**What to work on:** Once you find the line with "Where should I", transcribe it and all the lines that follow to the end of the data, exactly as written; skip any pictures.

[Saved entries]
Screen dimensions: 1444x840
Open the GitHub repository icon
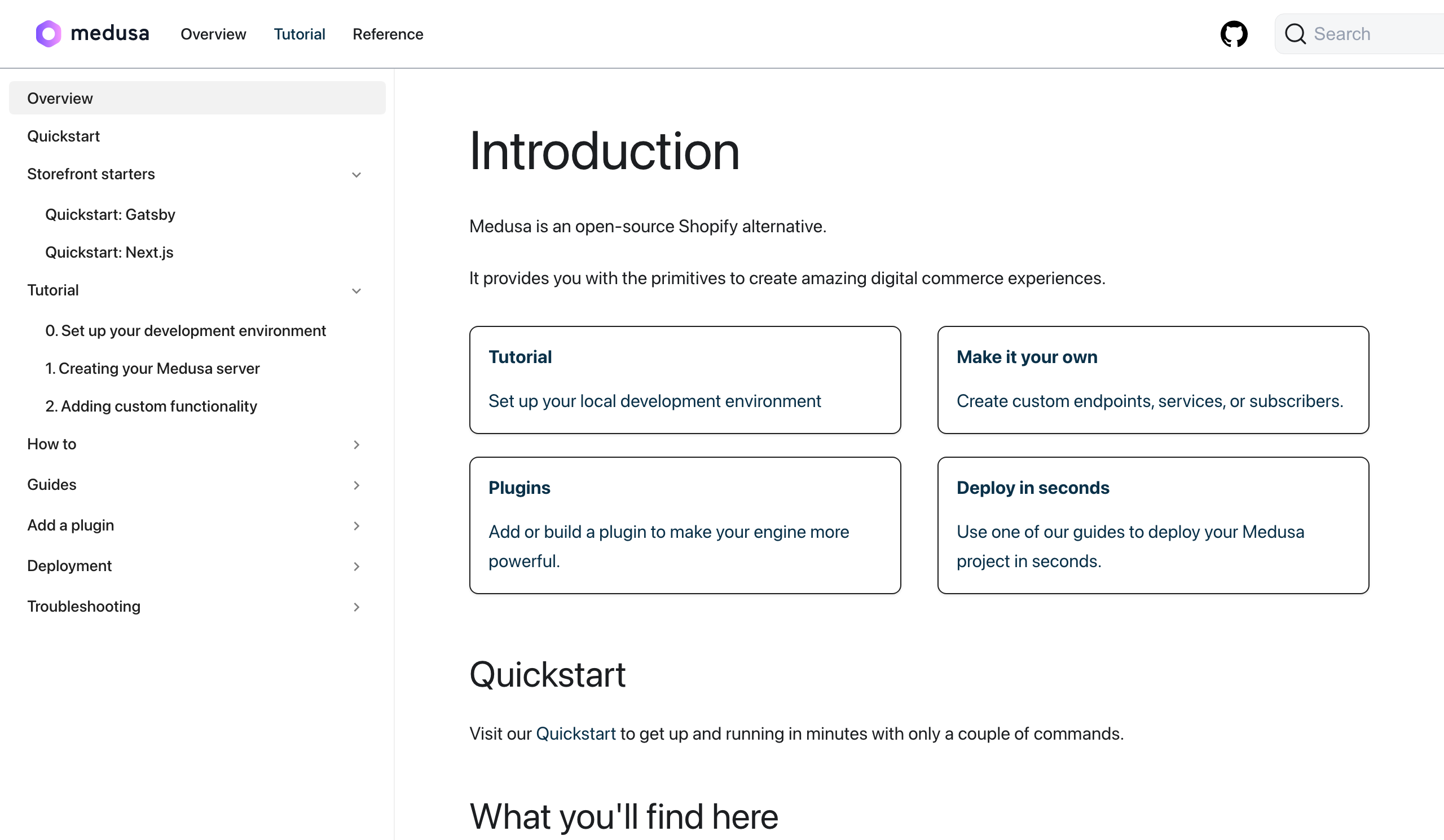(x=1234, y=34)
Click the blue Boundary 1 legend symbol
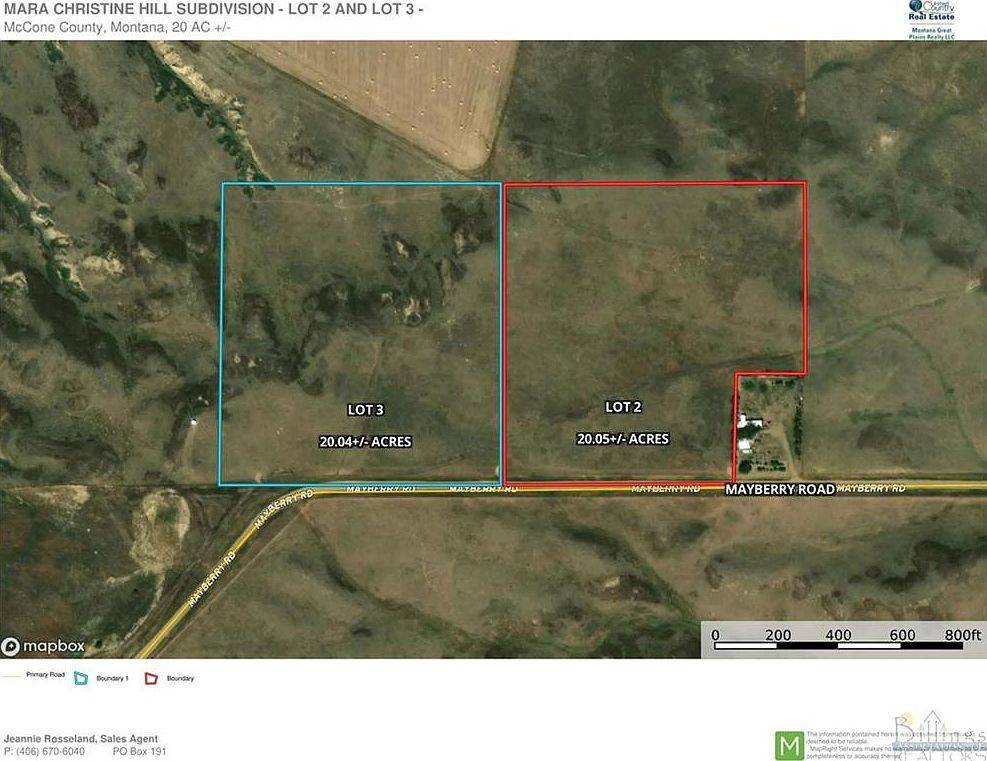 point(83,678)
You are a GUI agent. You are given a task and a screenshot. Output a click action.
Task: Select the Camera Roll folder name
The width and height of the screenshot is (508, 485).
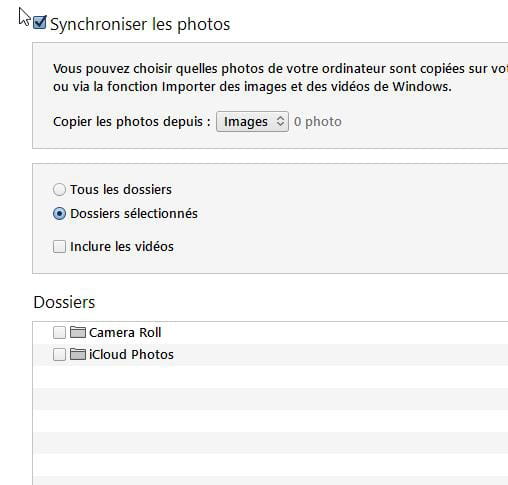(125, 333)

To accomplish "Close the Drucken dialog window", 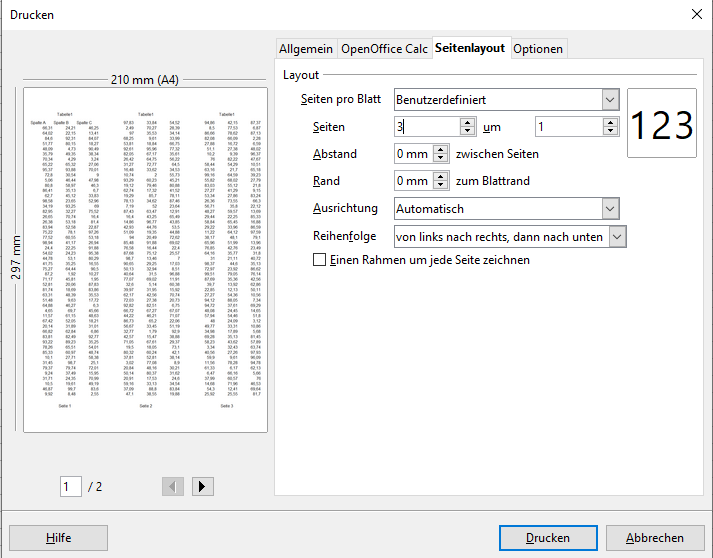I will [x=696, y=14].
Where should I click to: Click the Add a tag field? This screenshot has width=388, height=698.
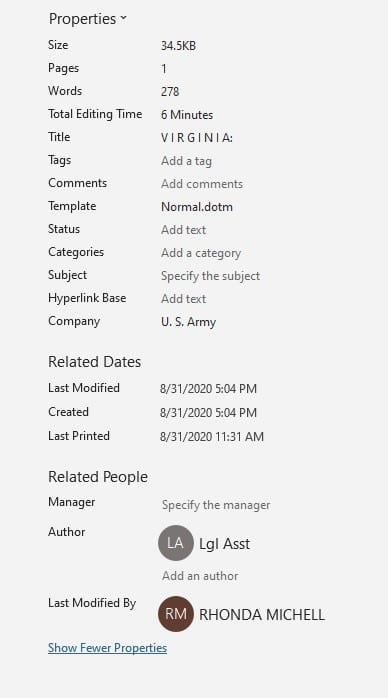tap(186, 161)
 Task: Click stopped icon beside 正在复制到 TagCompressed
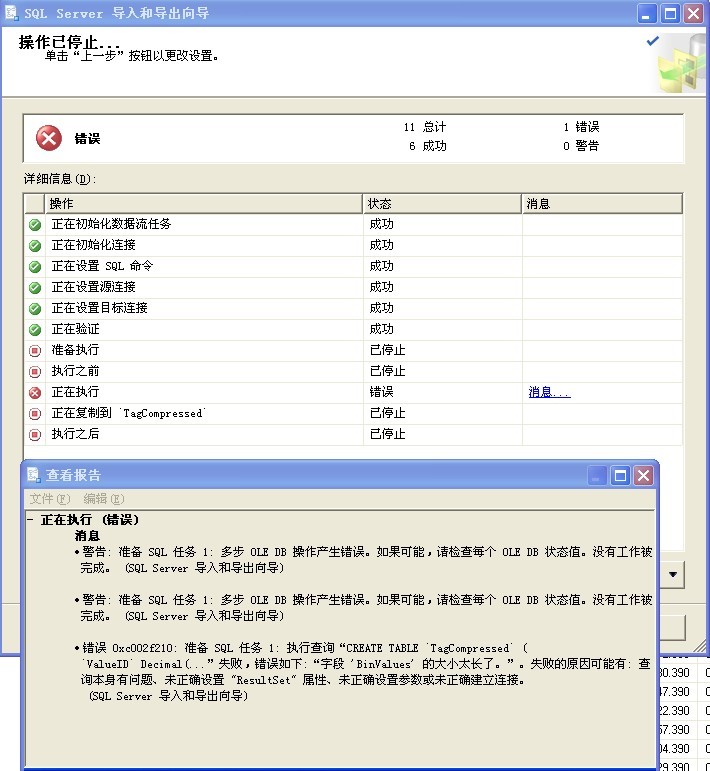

**Result:**
Where should I click to: Click the Add a tag field? This screenshot has width=388, height=698.
tap(186, 161)
 Task: Click stopped icon beside 正在复制到 TagCompressed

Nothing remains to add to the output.